Epic releases open-source AI validation tool for health systems

Epic launched an open source tool on Wednesday to enable healthcare organizations to test and monitor artificial intelligence models.

The AI validation software suite is free and available to the public on GitHub, Corey Miller, vice president of research and development at Epic, told Fierce Healthcare. Health systems can download the code to their electronic health record systems, he said.

Health systems can use the tool to validate AI models that integrate with EHR systems, including models developed by Epic as well as other those developed by other organizations. As AI best practices are developed, the open-source framework will enable organizations to bring in those standards and practices alongside the AI validation capabilities, Epic executives said.

Miller said it marks Epic's first open-source tool.

"By publishing on GitHub, it's truly available to everyone; it's not behind any lock or key that we control. We're excited to dive into this world. It's fitting that a tool intended to ensure the equity of health AI is going to be publicly available and open to contributors from around the globe," he said in an interview.

In early April, the EHR giant announced plans to release an AI validation software suite to enable healthcare organizations to evaluate AI models at the local level and monitor those systems over time.

The AI software suite, what Epic calls an "AI trust and assurance software suite," automates data collection and mapping to provide near real-time metrics and analysis on AI models, Seth Hain, Epic senior vice president of R&D, said back in April. The automation creates consistency and eliminates the need for healthcare organization data scientists to do their own data mapping—the most time-consuming aspect of validation, according to Hain.

The key is to enable AI testing and validation at a local level and allow ongoing monitoring at scale, Hain noted.

The current version of the open-source tool does not validate the performance of generative AI models, Miller said this week, but Epic plans to expand it to more AI models in the future.

The Health AI Partnership (HAIP), a collaboration of organizations including Duke Health, Mayo Clinic and Kaiser Permanente, creates and disseminates best practices for AI product use in healthcare. Two HAIP sites, Duke Health and University of Wisconsin Health, will use Epic's AI trust and assurance software suite to conduct a study to generate evidence around use of the tools to locally test and monitor AI models.

HAIP will share results of the study with Epic to improve usability of the tools among community and rural settings that participate in the HAIP Practice Network technical assistance program.

Epic also plans to join HAIP and the University of Wisconsin to study the use of a predictive model using the validation tool, Miller noted.

"We will be able to learn quickly how the tool needs to evolve and develop," he said. "We are excited that HAIP decided to use the tool because that is exactly why we created it so that individual health systems and these third-party collaboratives could use the tool and adopt it to further the use of responsible AI to benefit the entire healthcare system."

Healthcare organizations have been using predictive AI models and machine learning for almost a decade. But large language models (LLMs) and generative AI tools present a different challenge.

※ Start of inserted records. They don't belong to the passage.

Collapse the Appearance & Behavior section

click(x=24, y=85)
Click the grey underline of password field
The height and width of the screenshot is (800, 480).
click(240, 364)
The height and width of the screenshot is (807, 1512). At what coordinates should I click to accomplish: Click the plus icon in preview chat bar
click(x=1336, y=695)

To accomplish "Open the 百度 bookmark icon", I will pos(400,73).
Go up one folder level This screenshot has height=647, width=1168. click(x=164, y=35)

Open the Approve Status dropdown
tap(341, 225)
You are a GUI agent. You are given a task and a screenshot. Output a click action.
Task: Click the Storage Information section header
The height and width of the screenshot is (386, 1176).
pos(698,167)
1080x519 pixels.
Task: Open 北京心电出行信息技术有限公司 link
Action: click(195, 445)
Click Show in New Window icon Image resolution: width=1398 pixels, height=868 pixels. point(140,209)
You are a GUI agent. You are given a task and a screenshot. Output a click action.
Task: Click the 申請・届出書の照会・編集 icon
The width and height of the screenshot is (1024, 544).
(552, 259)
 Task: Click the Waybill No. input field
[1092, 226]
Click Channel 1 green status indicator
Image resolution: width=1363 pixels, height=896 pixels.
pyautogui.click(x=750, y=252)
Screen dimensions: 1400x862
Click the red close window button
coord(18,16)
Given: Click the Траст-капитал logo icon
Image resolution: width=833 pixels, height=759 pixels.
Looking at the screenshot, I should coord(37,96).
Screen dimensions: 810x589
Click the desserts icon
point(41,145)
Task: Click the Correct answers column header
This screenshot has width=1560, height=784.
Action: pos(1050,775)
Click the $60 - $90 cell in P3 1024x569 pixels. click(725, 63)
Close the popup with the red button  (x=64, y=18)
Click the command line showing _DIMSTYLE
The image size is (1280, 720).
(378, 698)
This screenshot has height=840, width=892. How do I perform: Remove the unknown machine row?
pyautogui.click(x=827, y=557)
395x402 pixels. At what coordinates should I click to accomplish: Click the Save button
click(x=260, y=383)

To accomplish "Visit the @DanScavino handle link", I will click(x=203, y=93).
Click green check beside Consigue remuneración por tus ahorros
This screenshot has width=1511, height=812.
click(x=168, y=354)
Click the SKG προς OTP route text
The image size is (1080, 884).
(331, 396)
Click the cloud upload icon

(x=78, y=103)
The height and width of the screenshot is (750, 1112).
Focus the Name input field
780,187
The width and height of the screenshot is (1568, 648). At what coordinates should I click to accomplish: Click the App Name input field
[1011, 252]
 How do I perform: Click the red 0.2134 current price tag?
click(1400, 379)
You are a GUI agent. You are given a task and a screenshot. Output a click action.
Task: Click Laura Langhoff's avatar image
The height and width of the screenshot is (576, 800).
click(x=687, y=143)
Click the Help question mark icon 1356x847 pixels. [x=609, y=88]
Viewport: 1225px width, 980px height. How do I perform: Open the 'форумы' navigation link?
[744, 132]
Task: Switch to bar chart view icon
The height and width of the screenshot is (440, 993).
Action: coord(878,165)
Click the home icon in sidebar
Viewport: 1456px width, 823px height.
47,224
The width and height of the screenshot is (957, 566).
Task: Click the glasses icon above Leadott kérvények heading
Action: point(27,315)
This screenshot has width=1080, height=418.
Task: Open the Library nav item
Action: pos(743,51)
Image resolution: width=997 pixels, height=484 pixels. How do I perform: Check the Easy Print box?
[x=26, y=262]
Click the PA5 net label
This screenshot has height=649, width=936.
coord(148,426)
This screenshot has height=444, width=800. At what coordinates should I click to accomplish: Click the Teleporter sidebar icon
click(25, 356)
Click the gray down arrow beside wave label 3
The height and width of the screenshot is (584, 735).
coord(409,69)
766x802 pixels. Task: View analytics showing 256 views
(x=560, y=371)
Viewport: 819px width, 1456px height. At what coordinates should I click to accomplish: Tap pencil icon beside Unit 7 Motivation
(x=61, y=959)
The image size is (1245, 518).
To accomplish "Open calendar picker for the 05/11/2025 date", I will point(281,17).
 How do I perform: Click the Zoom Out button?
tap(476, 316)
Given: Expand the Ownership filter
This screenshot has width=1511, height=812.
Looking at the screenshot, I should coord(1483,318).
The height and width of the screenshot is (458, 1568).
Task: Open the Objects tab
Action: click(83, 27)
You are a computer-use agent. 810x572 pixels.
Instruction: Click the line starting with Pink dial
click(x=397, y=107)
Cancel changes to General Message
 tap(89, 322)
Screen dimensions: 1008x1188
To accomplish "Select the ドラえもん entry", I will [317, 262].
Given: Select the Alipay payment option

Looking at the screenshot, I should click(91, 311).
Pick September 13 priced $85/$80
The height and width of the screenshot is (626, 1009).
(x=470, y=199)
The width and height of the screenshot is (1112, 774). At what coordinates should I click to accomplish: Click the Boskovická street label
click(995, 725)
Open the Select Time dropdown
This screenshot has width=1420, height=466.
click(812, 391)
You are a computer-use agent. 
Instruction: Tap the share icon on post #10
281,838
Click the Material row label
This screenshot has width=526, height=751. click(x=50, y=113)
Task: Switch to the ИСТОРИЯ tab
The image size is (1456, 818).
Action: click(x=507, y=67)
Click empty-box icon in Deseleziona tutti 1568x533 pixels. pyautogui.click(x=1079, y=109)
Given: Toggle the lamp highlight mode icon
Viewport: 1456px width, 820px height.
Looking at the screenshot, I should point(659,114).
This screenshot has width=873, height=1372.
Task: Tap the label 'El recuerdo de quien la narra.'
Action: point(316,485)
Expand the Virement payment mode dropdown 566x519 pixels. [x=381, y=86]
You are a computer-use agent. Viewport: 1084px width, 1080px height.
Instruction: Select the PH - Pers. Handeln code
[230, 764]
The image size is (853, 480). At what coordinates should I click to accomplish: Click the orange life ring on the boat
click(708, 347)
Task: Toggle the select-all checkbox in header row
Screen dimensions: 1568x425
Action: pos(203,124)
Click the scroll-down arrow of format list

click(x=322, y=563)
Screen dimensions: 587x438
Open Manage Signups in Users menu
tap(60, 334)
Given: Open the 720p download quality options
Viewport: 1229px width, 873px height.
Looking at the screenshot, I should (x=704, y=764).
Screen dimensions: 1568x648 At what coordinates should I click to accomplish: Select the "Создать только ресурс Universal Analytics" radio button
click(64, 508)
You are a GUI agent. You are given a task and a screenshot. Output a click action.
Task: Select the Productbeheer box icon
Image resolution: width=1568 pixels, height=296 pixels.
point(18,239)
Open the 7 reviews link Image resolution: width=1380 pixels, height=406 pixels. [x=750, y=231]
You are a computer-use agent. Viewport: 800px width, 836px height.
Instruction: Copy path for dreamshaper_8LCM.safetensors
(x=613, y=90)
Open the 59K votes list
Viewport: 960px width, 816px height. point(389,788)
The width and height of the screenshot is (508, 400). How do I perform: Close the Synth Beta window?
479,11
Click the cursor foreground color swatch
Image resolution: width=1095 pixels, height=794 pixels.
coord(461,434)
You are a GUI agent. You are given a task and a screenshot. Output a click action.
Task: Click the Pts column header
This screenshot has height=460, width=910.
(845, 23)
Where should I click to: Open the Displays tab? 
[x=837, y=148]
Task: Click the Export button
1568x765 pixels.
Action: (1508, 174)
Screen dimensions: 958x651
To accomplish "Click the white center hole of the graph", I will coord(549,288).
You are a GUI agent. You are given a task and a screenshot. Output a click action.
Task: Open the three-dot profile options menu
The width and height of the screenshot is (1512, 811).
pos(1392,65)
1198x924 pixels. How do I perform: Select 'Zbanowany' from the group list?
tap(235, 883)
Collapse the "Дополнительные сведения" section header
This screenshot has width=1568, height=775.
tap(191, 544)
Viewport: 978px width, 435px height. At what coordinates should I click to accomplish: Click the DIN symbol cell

Health systems are moving quickly to deploy LLMs and gen AI to tackle tasks like summarizing medical records and automating clinical notetaking. But these early adopters are still working through the best methods to validate AI models to feel confident about the technology's accuracy, performance and safety.

Hain said in April the AI software suite includes intuitive reporting dashboards that are updated automatically. Users get analysis broken down by age, sex, race/ethnicity and other demographics. The software features a common monitoring template and data schema to make it easier to extend the suite to new AI models in the future, he noted.

The open source tool enables healthcare organizations run AI validation in their EHR system on their own patient populations and workflows, Epic executives said.

"It will pull in downstream outcomes and interventions. You can slice and dice the data across different patient cohorts. When you're thinking about AI equity, you could filter to certain protected classes, like age, sex, race or ethnicity, to ensure that your AI model is working appropriately across all the different patient cohorts. Looking at these downstream workflows is going to be critical to ensure fairness and equity," Miller said. "The tool is like a funnel of all this data and it's putting it into visualizations that are easy to understand. With single points and clicks, you can dig deeper into any certain piece of data."

He added, "The tool is targeted primarily at data scientists and clinicians, but we hope that it will be easy enough to understand that a clinician without a data science background can also dig in and learn where the tools are fair and equitable, and where they might need to change the way they are delivering care to improve equity."

Some stakeholders have raised concerns that Epic, a health IT vendor with a massive influence in the market, developing tools to validate AI models represents a conflict of interest.

“This is completely agnostic to any of our code. It’s designed to work with predictive models that we created as well as predictive models we had no hand in creating,” Miller said. “At Epic, the motto we like to live by is ‘Do good, have fun, make money’ and we feel like this one really fits in that ‘Do good’ part. It feels like an opportunity to leverage our expertise in this space to further the global community's ability to evaluate AI and use it safely.”